Posted almost 14 years ago by Susan Rinkus Farrell

Nurse practitioners, or NPs, rank as one of the fastest growing health-care professions, with about 140,000 qualified to practice in the U.S., up from 125,000 in 2008, according to the American Academy of Nurse Practitioners (AANP).

NPs, registered nurses with a master's degree, are trained to perform many of the same tasks as your family physician. They cost the health-care system less, provide similar or sometimes better quality care and patients tend to be just as satisfied with their service, studies suggest.

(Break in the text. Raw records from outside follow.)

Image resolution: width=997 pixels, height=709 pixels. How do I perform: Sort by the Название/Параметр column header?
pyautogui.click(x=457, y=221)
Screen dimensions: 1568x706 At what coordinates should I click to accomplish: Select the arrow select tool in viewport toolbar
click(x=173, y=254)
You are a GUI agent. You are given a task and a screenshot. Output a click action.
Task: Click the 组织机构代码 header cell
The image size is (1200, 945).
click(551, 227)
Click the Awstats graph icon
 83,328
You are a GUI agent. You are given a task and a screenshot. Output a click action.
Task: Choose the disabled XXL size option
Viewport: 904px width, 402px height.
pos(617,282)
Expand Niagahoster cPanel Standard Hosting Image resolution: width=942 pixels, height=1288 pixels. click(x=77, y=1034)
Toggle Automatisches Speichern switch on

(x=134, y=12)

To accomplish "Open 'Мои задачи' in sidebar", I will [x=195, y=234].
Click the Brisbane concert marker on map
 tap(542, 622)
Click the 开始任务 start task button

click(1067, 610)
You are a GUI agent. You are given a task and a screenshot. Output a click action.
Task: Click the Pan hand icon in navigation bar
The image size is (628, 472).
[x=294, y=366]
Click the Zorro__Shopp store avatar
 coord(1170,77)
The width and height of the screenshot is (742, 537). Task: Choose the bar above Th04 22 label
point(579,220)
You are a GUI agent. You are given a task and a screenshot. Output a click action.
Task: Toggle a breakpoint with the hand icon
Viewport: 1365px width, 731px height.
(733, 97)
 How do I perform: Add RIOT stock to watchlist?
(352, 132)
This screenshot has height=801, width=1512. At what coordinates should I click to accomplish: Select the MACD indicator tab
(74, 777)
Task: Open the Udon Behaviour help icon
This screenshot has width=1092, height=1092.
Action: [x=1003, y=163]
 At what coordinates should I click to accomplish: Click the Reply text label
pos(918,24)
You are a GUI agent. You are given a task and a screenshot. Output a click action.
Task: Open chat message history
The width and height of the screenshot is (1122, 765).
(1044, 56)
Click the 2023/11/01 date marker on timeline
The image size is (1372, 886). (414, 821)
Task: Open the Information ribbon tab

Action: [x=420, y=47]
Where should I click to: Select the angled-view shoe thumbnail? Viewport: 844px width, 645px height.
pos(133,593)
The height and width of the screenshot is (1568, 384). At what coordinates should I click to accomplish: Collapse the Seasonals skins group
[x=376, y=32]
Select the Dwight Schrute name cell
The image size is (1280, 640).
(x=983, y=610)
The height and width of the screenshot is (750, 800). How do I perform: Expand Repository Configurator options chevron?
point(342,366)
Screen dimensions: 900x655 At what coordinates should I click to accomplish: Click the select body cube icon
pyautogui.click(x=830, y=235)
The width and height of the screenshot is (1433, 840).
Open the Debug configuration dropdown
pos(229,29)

Regulations vary from state to state as to how much autonomy NPs may have, but most practice under a doctor's supervision and only about 10,000 NPs run their own practices in the 11 states that allow it.

Stressing patient-safety concerns, the American Medical Association opposes any regulatory changes increasing NPs' autonomy. But both clinical need and research to the contrary ultimately will trump a turf war between doctors and NPs, said Jeffrey C. Bauer, a medical economist with Chicago-based Affiliated Computer Services Inc.

Earlier this year Bauer conducted a review of dozens of published studies about NPs from 1981 to 2009 and couldn't find one that contradicted NPs' ability to provide equal or better quality care than physicians across many areas of nursing and medical practice.